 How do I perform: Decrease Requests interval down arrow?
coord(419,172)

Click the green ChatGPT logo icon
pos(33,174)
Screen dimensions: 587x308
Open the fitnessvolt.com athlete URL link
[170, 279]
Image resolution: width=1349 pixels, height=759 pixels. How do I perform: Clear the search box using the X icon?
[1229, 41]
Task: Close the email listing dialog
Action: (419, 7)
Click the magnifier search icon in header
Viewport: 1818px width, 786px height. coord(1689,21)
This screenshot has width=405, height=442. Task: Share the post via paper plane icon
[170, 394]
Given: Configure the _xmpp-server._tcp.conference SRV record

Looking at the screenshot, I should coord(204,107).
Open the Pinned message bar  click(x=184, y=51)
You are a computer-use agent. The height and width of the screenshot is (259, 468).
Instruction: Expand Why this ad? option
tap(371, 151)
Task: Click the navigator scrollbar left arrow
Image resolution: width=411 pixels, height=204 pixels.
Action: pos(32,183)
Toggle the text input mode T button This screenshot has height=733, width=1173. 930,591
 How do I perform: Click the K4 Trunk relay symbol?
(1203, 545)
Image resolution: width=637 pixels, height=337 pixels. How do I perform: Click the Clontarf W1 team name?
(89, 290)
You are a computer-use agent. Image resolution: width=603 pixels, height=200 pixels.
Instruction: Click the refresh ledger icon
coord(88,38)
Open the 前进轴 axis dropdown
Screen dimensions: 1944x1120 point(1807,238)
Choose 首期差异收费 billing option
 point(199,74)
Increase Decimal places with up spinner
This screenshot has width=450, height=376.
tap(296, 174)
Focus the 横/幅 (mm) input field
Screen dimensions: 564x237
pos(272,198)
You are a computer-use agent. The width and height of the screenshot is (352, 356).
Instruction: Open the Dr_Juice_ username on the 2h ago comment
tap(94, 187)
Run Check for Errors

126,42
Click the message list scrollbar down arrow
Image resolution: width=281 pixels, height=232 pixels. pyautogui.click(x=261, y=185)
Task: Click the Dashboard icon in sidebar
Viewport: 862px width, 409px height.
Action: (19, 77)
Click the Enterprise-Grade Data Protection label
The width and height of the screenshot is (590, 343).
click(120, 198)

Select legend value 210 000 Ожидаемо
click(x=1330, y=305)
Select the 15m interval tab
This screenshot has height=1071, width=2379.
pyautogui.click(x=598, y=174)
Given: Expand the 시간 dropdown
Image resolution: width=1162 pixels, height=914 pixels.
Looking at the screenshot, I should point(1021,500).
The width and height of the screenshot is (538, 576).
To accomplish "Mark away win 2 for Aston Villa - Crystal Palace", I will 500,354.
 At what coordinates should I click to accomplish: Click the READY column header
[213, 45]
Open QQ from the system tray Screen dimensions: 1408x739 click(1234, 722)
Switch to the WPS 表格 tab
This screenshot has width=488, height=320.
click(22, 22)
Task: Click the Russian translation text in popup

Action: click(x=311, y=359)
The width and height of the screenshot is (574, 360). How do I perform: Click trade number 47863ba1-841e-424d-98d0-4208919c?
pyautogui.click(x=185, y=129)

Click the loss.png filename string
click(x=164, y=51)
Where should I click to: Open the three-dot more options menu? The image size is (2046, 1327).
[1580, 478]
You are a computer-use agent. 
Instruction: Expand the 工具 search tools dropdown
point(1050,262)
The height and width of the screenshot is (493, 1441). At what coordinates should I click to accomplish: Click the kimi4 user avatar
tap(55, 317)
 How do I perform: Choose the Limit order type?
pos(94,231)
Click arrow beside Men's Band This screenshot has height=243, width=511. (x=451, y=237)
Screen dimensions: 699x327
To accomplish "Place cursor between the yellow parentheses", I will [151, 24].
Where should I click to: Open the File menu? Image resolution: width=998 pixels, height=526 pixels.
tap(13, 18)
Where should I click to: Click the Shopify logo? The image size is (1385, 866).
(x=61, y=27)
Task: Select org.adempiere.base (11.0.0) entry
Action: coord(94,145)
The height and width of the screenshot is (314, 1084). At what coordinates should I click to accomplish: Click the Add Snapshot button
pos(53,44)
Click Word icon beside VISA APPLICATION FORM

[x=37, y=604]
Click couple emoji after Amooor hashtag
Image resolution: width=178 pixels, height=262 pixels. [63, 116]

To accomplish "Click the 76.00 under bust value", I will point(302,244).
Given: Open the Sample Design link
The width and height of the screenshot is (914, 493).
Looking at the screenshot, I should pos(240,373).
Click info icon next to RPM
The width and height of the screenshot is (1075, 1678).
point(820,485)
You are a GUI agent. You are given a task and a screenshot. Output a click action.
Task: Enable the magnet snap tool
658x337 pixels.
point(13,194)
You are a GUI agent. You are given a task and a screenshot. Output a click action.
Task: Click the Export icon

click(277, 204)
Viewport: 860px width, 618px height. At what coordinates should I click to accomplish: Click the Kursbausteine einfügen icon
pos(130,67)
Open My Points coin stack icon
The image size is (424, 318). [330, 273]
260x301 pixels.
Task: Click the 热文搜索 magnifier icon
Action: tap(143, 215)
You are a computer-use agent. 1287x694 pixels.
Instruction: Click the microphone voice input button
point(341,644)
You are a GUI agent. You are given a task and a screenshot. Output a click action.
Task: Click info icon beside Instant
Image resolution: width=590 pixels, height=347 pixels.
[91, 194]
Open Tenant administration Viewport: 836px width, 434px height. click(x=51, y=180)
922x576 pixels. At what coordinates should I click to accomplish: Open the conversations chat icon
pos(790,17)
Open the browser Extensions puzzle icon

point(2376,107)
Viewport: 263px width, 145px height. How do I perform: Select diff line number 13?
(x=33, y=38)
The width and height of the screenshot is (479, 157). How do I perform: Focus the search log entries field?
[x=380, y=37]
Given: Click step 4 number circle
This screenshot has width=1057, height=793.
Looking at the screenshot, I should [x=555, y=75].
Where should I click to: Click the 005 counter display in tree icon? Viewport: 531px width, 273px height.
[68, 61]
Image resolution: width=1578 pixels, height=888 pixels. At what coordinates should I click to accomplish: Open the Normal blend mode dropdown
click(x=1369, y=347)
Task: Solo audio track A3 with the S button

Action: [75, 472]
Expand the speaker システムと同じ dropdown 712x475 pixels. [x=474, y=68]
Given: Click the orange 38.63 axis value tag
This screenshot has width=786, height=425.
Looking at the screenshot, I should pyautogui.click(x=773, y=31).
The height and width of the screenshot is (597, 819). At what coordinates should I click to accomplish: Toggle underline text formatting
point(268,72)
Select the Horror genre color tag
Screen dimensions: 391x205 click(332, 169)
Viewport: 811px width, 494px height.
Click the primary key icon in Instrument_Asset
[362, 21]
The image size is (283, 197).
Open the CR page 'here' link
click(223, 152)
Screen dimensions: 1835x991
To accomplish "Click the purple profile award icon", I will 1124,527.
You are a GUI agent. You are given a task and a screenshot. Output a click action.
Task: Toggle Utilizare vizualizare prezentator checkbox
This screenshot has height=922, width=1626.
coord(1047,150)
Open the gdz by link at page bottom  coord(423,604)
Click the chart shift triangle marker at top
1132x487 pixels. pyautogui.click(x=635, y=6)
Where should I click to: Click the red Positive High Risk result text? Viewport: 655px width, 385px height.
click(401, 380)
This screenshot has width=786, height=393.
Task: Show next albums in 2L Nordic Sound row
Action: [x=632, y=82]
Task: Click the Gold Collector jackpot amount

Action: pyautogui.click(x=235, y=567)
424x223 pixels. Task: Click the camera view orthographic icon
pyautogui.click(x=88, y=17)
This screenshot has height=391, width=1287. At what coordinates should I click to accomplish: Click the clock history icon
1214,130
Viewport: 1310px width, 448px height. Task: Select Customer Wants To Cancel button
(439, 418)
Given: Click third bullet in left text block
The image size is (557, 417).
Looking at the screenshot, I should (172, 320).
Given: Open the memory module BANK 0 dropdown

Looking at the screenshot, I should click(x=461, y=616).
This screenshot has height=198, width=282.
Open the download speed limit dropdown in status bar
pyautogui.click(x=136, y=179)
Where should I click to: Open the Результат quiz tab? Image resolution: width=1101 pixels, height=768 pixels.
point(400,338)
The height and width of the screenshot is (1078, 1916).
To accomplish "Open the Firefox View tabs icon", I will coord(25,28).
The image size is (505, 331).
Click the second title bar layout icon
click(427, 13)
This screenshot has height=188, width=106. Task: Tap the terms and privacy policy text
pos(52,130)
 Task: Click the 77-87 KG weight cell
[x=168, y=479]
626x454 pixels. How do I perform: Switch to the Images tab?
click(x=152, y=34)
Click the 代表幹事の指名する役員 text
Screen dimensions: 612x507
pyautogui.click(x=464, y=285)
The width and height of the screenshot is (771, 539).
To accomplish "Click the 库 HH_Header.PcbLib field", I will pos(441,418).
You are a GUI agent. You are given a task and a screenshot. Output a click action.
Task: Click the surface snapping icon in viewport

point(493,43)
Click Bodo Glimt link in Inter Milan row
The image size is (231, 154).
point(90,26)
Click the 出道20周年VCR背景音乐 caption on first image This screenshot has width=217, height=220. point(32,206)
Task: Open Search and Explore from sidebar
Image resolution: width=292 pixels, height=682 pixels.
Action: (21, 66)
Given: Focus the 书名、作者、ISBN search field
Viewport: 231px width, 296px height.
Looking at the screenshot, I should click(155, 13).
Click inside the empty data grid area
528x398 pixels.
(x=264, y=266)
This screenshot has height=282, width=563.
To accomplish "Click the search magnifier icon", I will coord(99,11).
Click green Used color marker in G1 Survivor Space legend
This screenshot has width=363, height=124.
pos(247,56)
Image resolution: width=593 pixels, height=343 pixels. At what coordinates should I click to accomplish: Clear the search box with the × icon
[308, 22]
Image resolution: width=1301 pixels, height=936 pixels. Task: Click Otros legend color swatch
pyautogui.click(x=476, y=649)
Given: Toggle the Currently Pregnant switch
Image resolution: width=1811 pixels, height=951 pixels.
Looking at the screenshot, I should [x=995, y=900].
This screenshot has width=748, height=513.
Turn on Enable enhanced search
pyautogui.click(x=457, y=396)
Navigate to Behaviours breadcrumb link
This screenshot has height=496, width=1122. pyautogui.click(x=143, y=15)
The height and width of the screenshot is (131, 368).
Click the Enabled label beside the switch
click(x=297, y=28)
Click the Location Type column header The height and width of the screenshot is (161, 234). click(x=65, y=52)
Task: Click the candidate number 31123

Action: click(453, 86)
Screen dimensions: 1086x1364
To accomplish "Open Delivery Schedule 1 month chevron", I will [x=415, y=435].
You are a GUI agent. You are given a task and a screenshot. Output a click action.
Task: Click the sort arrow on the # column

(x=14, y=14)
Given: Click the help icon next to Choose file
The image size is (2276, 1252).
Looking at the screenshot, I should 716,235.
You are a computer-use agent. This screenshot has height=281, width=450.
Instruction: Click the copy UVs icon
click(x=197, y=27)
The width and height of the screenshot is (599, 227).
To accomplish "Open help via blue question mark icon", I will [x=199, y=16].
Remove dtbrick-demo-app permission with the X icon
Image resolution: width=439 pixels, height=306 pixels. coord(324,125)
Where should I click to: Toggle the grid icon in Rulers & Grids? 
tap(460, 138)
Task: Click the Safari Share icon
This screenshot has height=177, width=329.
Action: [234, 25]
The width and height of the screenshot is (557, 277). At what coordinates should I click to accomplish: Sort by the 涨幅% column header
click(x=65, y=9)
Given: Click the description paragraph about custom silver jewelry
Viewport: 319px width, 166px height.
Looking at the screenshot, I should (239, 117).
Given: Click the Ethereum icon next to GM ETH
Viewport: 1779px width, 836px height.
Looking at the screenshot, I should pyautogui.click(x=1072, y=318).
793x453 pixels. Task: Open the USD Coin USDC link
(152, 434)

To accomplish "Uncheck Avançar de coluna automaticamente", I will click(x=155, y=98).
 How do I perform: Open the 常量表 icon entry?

::::::::

▶ **What this task involves**: Output the material as a Markdown table with the columns Row and Line, starting with the line containing "Remove dtbrick-demo-app permission" and going on through the line containing "click(x=65, y=9)". Number each row and skip any blank lines.

▶ **The answer**:
| Row | Line |
|---|---|
| 1 | Remove dtbrick-demo-app permission with the X icon |
| 2 | Image resolution: width=439 pixels, height=306 pixels. coord(324,125) |
| 3 | Where should I click to: Toggle the grid icon in Rulers & Grids?  |
| 4 | tap(460, 138) |
| 5 | Task: Click the Safari Share icon |
| 6 | This screenshot has height=177, width=329. |
| 7 | Action: [234, 25] |
| 8 | The width and height of the screenshot is (557, 277). At what coordinates should I click to accomplish: Sort by the 涨幅% column header |
| 9 | click(x=65, y=9) |